While it grows quickly and will reach 10 to 20 feet tall if you let it climb, the plant does not need a lot of pruning. That’s because it leaves are what make the plant beautiful.
In addition to climbing, you can put it in a hanging pot or basket as well and let its long stems trail. This looks lovely with all the colorful leaves.
So, pruning is only needed if you want to limit its size or its bushiness.
The plant can look a bit messy once it gets very bushy.
But some people like it, others don’t. Thus, it is up to you when to prune.
That said, when pruning, avoid removing more than 30% of the plant in one sitting. This can stress it out and affect it growth. Instead, split the work over several weeks or months.
How to Propagate Philodendron Cream Splash
The Philodendron Cream Splash responds easily to stem cuttings. As such, you can propagate new plants by taking healthy stems and growing them into new plants.
Here’s how to propagate Philodendron Cream Splash from stem cuttings.
Begin by taking healthy stem cuttings.

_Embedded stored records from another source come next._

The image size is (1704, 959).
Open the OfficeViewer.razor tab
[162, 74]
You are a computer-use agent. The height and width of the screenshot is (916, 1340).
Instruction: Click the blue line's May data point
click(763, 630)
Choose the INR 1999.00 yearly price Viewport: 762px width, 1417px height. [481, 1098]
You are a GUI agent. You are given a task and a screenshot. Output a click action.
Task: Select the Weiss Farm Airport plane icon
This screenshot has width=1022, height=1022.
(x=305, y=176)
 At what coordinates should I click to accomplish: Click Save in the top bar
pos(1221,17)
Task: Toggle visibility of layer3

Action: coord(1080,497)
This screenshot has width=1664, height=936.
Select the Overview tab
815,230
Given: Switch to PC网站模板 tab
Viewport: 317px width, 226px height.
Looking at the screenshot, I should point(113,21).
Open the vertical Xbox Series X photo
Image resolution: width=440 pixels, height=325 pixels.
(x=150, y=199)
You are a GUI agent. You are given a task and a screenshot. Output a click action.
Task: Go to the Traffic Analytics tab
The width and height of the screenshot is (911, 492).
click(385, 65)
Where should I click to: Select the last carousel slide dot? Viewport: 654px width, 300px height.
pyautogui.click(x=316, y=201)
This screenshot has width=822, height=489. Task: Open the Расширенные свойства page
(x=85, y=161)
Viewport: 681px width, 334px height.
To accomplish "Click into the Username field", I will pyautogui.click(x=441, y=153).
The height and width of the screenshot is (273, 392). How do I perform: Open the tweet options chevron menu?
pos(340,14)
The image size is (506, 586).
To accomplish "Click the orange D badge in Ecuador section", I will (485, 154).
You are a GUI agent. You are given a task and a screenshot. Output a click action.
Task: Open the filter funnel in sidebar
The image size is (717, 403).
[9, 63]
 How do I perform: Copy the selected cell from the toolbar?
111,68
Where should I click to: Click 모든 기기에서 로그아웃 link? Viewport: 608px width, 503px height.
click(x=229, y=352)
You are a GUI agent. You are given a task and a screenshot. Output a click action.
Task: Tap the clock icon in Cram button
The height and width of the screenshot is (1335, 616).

Choose stems or stem tips with at least one node and 2 or more leaves.
Cut the stems just below the node.
You can then decide if you want to propagate the cuttings in water or in soil.
To propagate in water,
- Place the cuttings in a container with water. Dip the cuttings so the nodes are submerged. But remove any leaves that end up in the water. Leave the upper leaves.
- It will take about 3-4 weeks before the roots will grow long enough. But you should see some small roots start growing in about 7-10 days.
- Once the roots reach between 2-4 inches long, you can move the cuttings and pot them into soil.
To propagate the cuttings in soil,
- Prepare a pot and fill it with well-draining soil. Plant the stem cuttings making sure to bury the nodes in the soil.
- Water the soil to keep it moist.
- Leave the pot in a well-lit location with indirect light and good humidity.
- In about 4-6 weeks the roots will take hold and start establishing themselves in the soil.
If you want a bushier plant, take a few cuttings and plant them together in a pot. This will produce more stems and leaves compared to only 1-2 cuttings per pot.
How to Repot or Transplant Philodendron Cream Splash
The Philodendron Cream Splash is a fast grower and it will eventually need to be repot. This usually takes 18 to 24 or so months at least.
It depends on how quickly the plant grows.
And a lot of that depends on how much light, fertilizer, humidity, water and temperature it gets.
However, you only need to repot the Cream Splash Philodendron when it gets root bound. Try not to do so otherwise, except for emergencies.
That’s because the plant does not like being moved often. And it does enjoy being in a slightly tight container.
When repotting, choose a container that is one size larger. Avoid overpotting as this increases the risk of overwatering.
Is It Toxic/Poisonous to Humans, Cats & Dogs
The Philodendron Cream Splash is toxic when ingested. That’s because the insoluble calcium oxalate crystals are released. And they will pierce the tissues and internal lining of your mouth, tongue, throat, esophagus and digestive system.
This causes pain, swelling and irritation along with a hose of other side effects.
It is also toxic to people and animals. So keep young children and pets away from the plant to avoid accidental ingestion.
Philodendron Cream Splash Problems & Troubleshooting
The Philodendron Cream Splash does not experience a lot of pests. But it can get them.
The most common of which are mealybugs, spider mites, scale and aphids. All of these are sap suckers which mean they will feed on the sap of the plant.
Thus, as they grow in population they inflict more harm and weaken the plant faster.
This is why you’ll see yellow patches that soon turn into yellow leaves. You’ll also see foliage with brown spots that turn into holes later on.
I like to spray these bugs off with a light stream of water using the showerhead or garden hose. But you can also use neem oil or insecticidal soap.
The plant is quite hardy to diseases as well. However, this is true if you don’t abuse it.
The problem usually occurs when you overwater the plant or wet the leaves and don’t let them dry.
With the former it can cause root rot as well as fungal and bacterial diseases. Wet leaves on the other can lead to leaf spot and other infections.